Embodiments may enable conversion of the execution environment
between a non-secure domain and a secure domain using hardware,
irrespective of the type of processor and/or the type of operating
system. More particularly, e.g., when a call to a secure code is
sensed, an execution environment of an application may be converted
to a secure domain so that the secure code may be executed in the
safe secure domain, e.g., a separate, more secure domain for
executing the secure code.
[0053] The non-secure domain may correspond to an environment where
an application not including security-related data may be executed.
Referring to FIG. 1, the processor 10 while not executing a secure
code and the non-secure master 30 may not access the secure domain.
When the processor 10 is not executing a secure code, the processor
10 may access the non-secure area 50 and may be prohibited from
accessing the secure area 40. More particularly, when the processor
10 is not executing a secure code, the processor 10 and the
non-secure master 30 may be prohibited from accessing the secure
area 40.
[0054] The secure domain may correspond to a domain where an
application including security-related data may be executed.
Referring to FIG. 1, the secure master 20 and the processor 10
while executing a secure code may access both the secure area 40
and the non-secure area 50 via the main bus. The secure master 20
and the processor 10 while executing a secure code may access the
secure area 40 and the non-secure area 50 without any
limitations.
[0055] The secure area 40 and the non-secure area 50 may be slave
areas where a physical address may be separated, respectively,
according to whether security-related data is contained. The secure
area 40 and the non-secure area 50 may include storage devices that
may store various data, e.g., a random access memory (RAM), a read
only memory (ROM), a flash memory (FM), and an electrically
erasable and programmable read only memory (EEPROM), or a magnetic
recording device (e.g., HDD).
[0056] FIG. 2 illustrates an exemplary embodiment of a block
diagram of a secure domain providing apparatus.
[0057] Referring to FIG. 2, the secure domain providing apparatus
may include a processor 110, a secure monitor 115, an instruction
bypass ROM 125, an address decoder 135 and an access restrictor 145
(slave fire-wall (FW)).
[0058] The secure domain providing apparatus may turn on/off a
secure bit SB according to interactive operations of the processor
110, the secure monitor 115, and the instruction bypass ROM 125,
and may thereby determine an execution environment to be a secure
domain or a non-secure domain.
[0059] The processor 110 may include a calculation unit that
executes various applications. More particularly, the processor 110
may execute various applications for performing software
instructions, executing a secure code including security-related
data in the secure domain, executing a non-secure code without
security-related data in the non-secure domain, etc.
[0060] The secure monitor 115 may monitor the instruction that the
processor 110 executes and may turn on/off a secure bit SB to
convert an execution environment between a non-secure domain and a
secure domain. The secure domain may correspond to an environment
where the secure bit SB is turned on, and the non-secure domain may
correspond to an environment where the secure bit SB is turned
off.
[0061] The instruction bypass ROM 125 may be a ROM corresponding to
a storage area from which the processor 110 may fetch instructions
generated by the secure monitor 115. More particularly, e.g., the
instruction bypass ROM 125 may be a hardwired ROM that does not
rely on a program. The instructions generated by the secure monitor
115 may be stored in the instruction bypass ROM 125. The processor
110 may fetch instructions stored in the instruction bypass ROM 125
and may execute the fetched instructions.

What you will do |
1 - Count the lines in the listing that contain the word "height". Reply with only that number.
2 - Extend the passage about switching an execution environment between secure and non-secure domains, picking up after its final sentence.

Data supplied |
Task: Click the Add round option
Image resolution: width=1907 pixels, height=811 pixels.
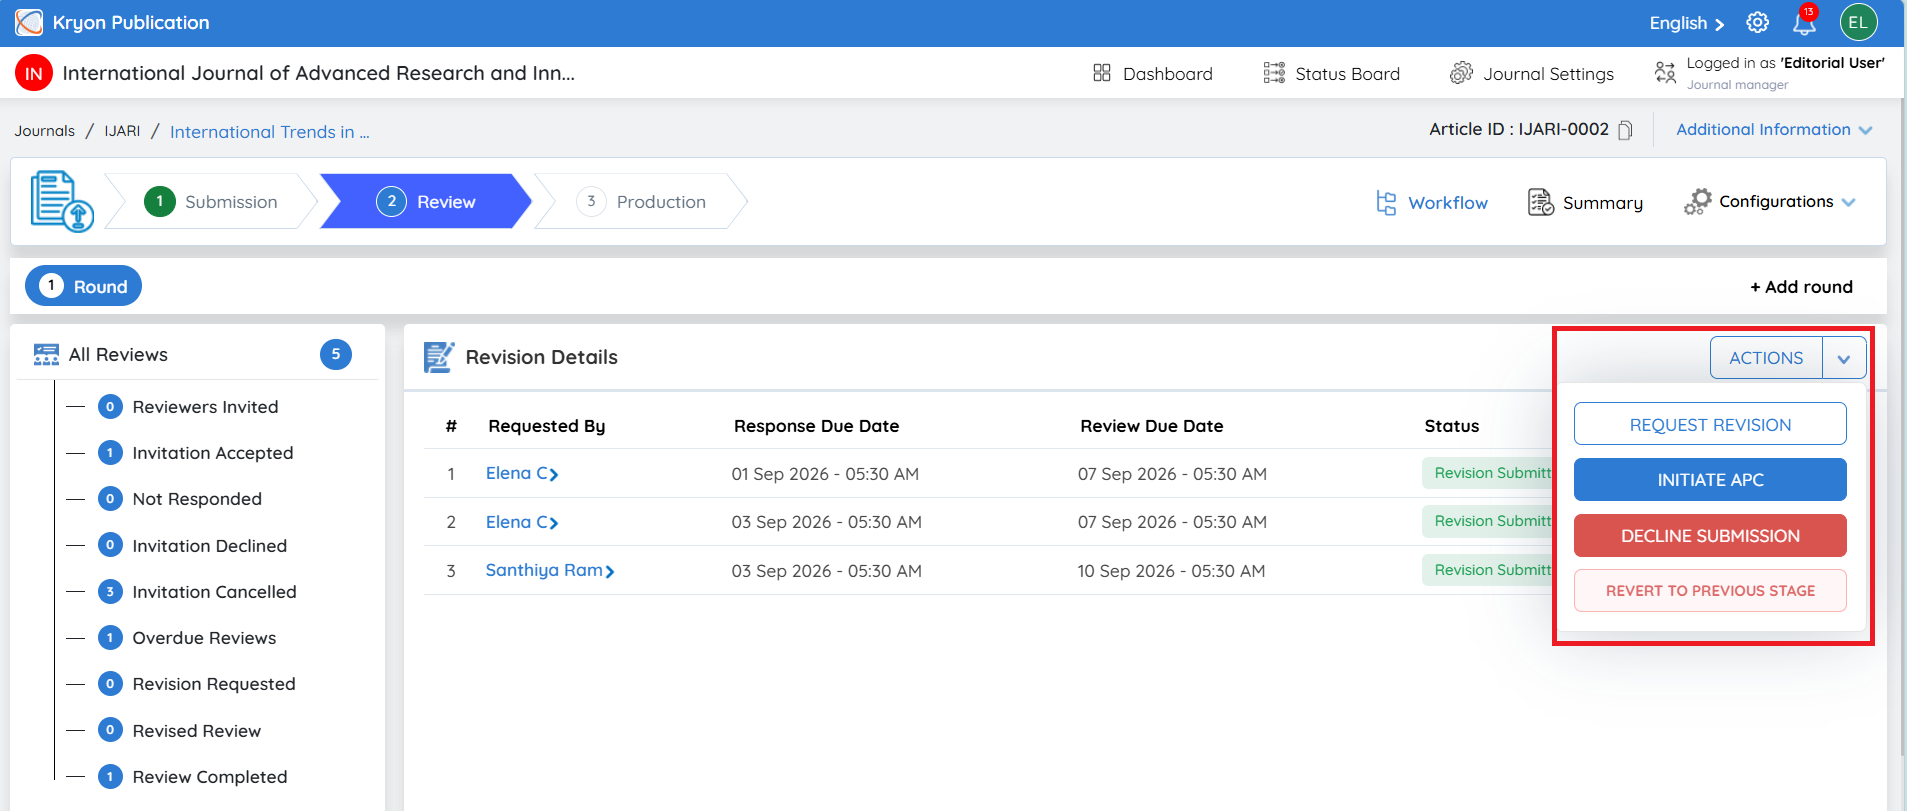Action: click(1801, 287)
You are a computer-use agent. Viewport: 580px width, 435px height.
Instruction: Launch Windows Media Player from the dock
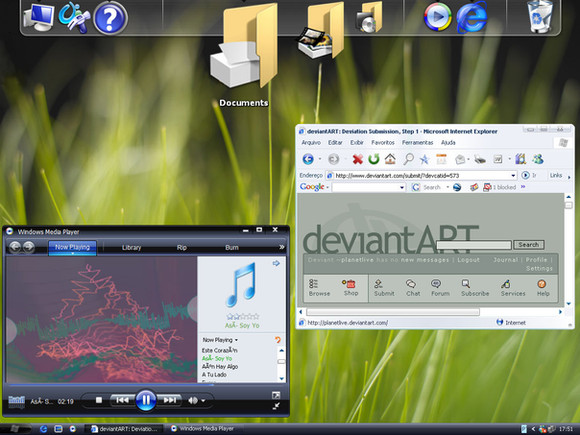point(438,17)
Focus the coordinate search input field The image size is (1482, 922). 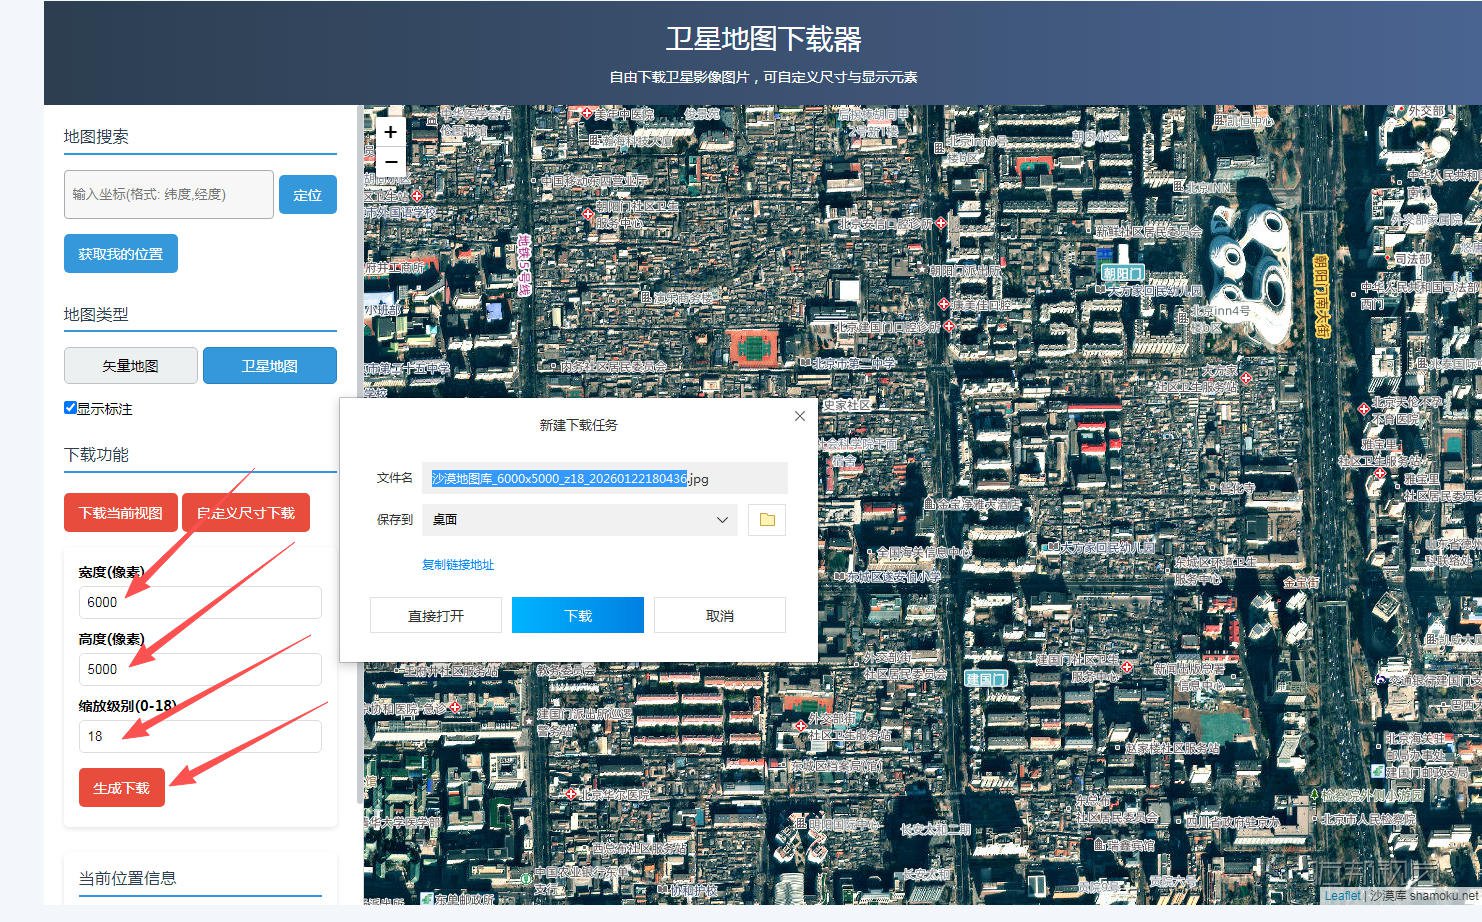pos(168,194)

Replies |
1 - 2

2 -
[0062] The secure monitor 115 may generate a branch instruction
when the processor 110 calls a secure code and may provide the
branch instruction to the instruction bypass ROM 125. The secure
monitor 115 may monitor whether the processor 110 fetches the
branch instruction and successfully executes it. The secure monitor
115 may turn on a secure bit SB if the branch instruction is
successfully executed by the processor 110, and may thereby convert
the execution environment to a secure domain. When the execution of
the secure code has ended in the secure domain, the secure bit SB
may be turned off. Turning off the secure bit may thereby convert
the execution environment from the secure domain to the non-secure
domain.
[0063] Hereinafter, components of the secure domain providing
apparatus and functions thereof will be described in detail.
[0064] The secure monitor 115 may include a monitor control unit
112, a random number generator 114, and a special function register
(SFR) bank 116. The secure monitor may include an address
comparator to determine whether a predicted branch address
generated by the secure monitor and a next branch address provided
by a processor has the same value or not.
[0065] The monitor control unit 112 may monitor an operation of the
processor 110 and may generate a secure bit SB. The monitor control
unit 112 may monitor an operation of the processor 110 and may
determine whether the processor 110 has called a secure code.
[0066] The random number generator 114 may generate a random branch
offset. When a secure code is called by the processor 110, the
random number generator 114 may generate a random branch offset and
may provide the random branch offset to the monitor control unit
112.
[0067] The monitor control unit 112 may use the random branch
offset generated by the random number generator 114 and may
generate a branch instruction. The monitor control unit 112 may
provide the generated branch instruction to the instruction bypass
ROM 125.
[0068] The instruction bypass ROM 125 may be a hardwired ROM that
stores various types of instructions received from the secure
monitor 115. The instruction bypass ROM 125 may include a branch
area 122 and an environment set area 124. The environment set area
124 may store an environment set instruction. The branch area 122
may be configured to store the branch instruction generated by the
monitor control unit 112.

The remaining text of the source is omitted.